We don't yet know how courts will rule on cases like Does v Github (https://githubcopilotlitigation.com/case-updates.html). LLM-based systems are not even capable of practicing clean-room design (https://en.wikipedia.org/wiki/Clean_room_design). For a maintainer to accept code generated by an LLM is to put the entire community at risk, as well as to endorse a power structure that mocks consent.
This is similar to the ruling by Alsup in the Anthropic books case that the training is “exceedingly transformative”. I would expect a reinterpretation or disagreement on this front from another case to be both problematic and likely eventually overturned.
I don’t actually think provenance is a problem on the axis you suggest if Alsups ruling holds. That said I don’t think that’s the only copyright issue afoot - the copyright office writing on copyrightability of outputs from the machine essentially requires that the output fails the Feist tests for human copyrightability.

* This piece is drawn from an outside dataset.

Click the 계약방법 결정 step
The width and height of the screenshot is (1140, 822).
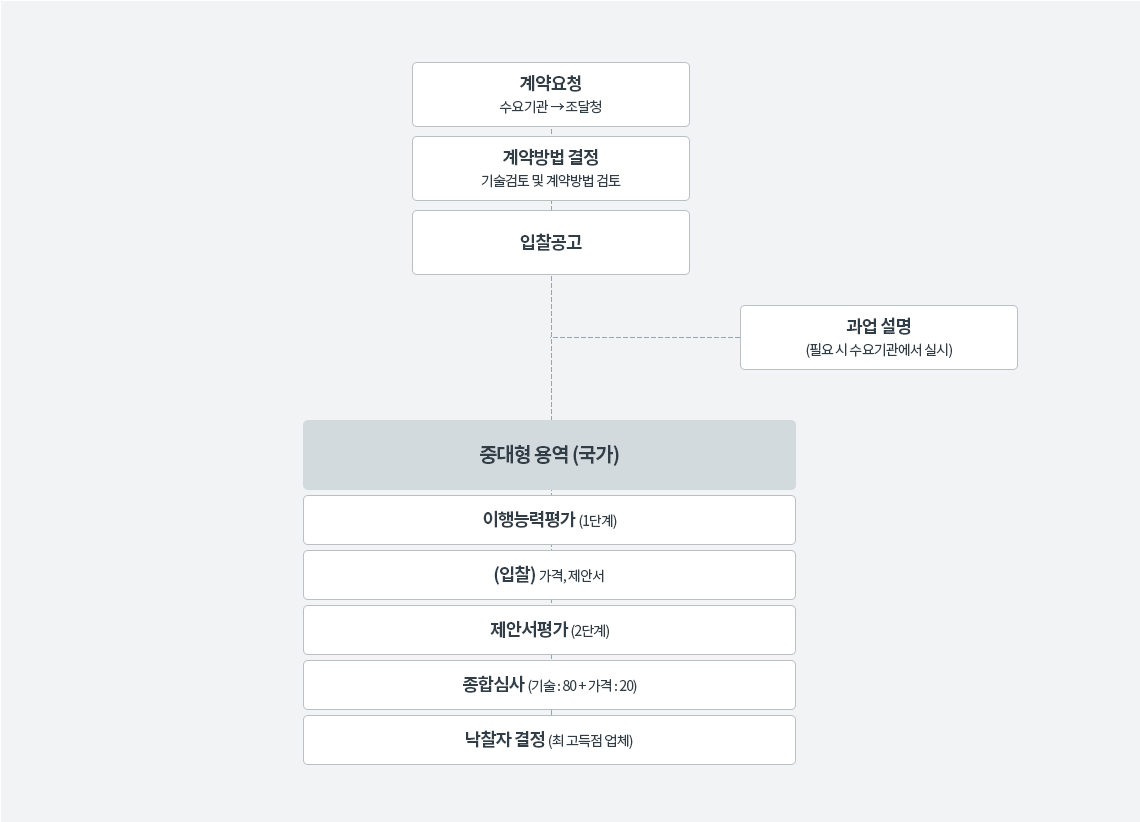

More interesting to me is how this might realign the notion of copyrightability of human works further as time goes on, moving from every trivial derivative bit of trash potentially being copyrightable to some stronger notion of, to follow the feist test, independence and creativity. Further it raises a fairly immediate question in an open source setting if many individual small patch contributions themselves actually even pass those tests - they may well not, although the general guidance is to set the bar low - but is a typo fix either? There is so far to go on this rabbit hole.
I swear the ML community is able to rapidly change their mind as to whether "training" an AI is comparable to human cognition based on whichever one is beneficial to them at any given instant.